By Will T. Hale

Alton Telegraph



I have heard since boyhood the word “Melungeon.” It is very common in
Tennessee, and is often used as a sort of epithet. Also, as a bugbear to frighten

To illustrate, middle and western Tennessee is overwhelmingly Democratic
politically, while the eastern portion is overwhelmingly Republican. It used to
be the case that a Democratic editor inclined to invective would refer to
the East Tennessee Republicans as MELUNGEONS. It was an offensive appellation,
but there was no way of preventing its use. Then, if a nurse or mother
wanted to force a child to obedience, it was customary to say: “If you don’t
behave, the MELUNGEONS will get you.”

I have been trying for some weeks to get some information as to who or what
the MELUNGEONS were. This forced me to write to different parts of the
State, and to examine old newspaper files. At last I learned that they are a
queer race of people living in the mountains of East Tennessee, South Carolina,
Virginia, and Kentucky – not one colony but several. No one knows their
origin, and their reputation has generally been bad, like that of the Gypsies.


With this partial explanation of what Melungeon means, I’m going to tell how
I perpetrated a miserable little joke. Before doing so, however I have to
divulge to distant readers a little of the history of what is now known as
the “Straight” or “Regular” Democracy of Tennessee.
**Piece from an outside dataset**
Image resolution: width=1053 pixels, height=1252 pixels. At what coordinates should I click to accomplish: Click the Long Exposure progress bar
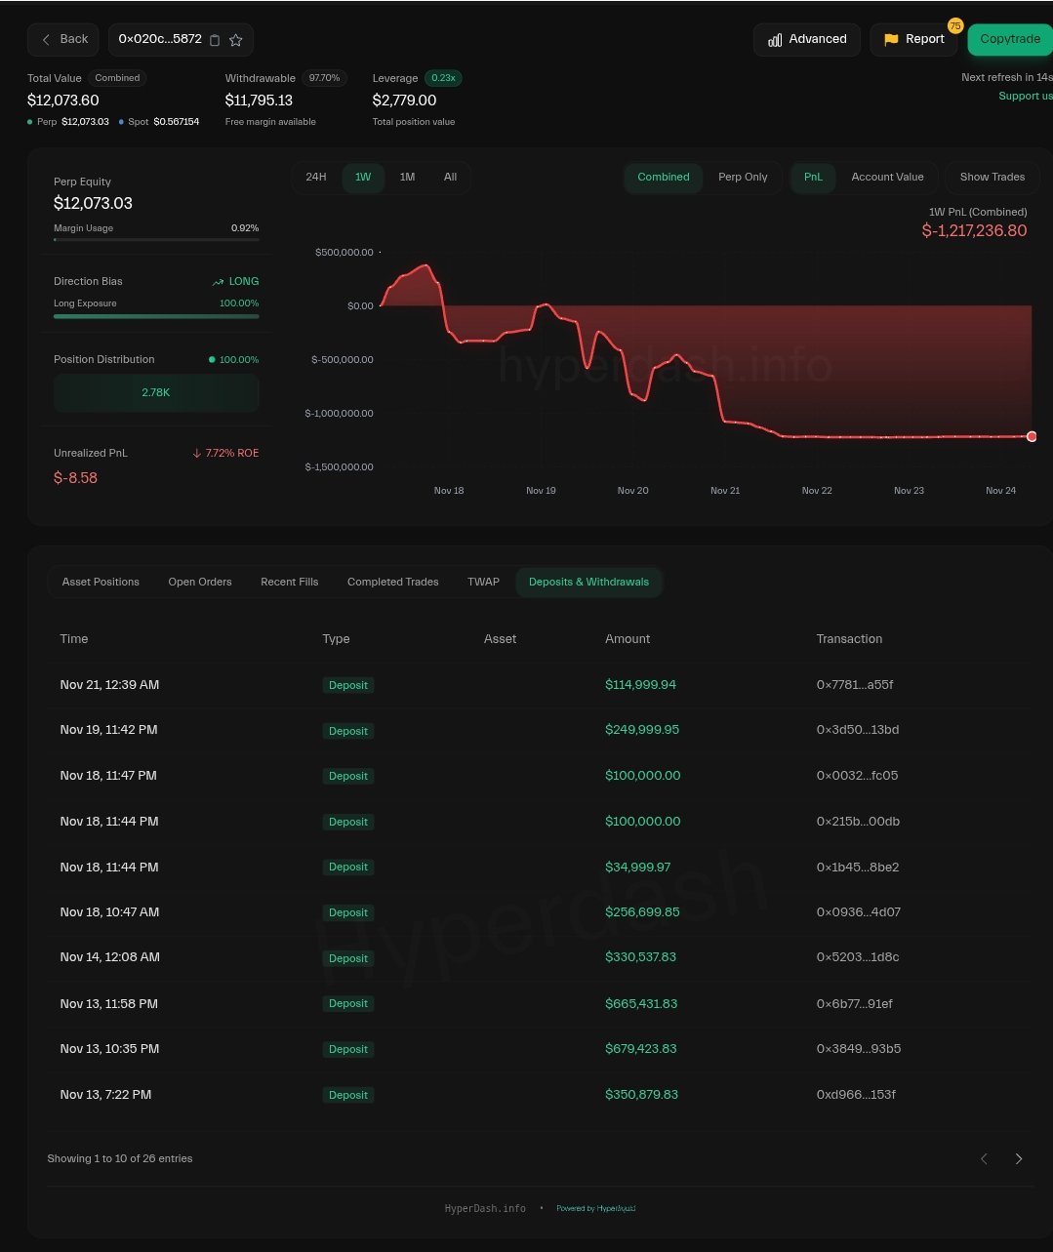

In 1909 the party became divided into two factions over the liquor question.
The prohibition and fair election-law faction supported Ben W. Hooper for
Governor, and elected him. The faction charged with being in favor of liquor
and opposed to fair election laws with which ninety percent of the negroes
voted, called itself the regular, straight, Simonpure Democracy, and voted for
the so-called Democratic nominee. The negroes, with badges marked “Straight
Democracy” as said, marched to the polls with those who had formerly been
known as Democrats and a sprinkling of disaffected Republicans and cast their
votes for a thing they called democracy. O f course such a mixture might well
be called a mongrel political organization.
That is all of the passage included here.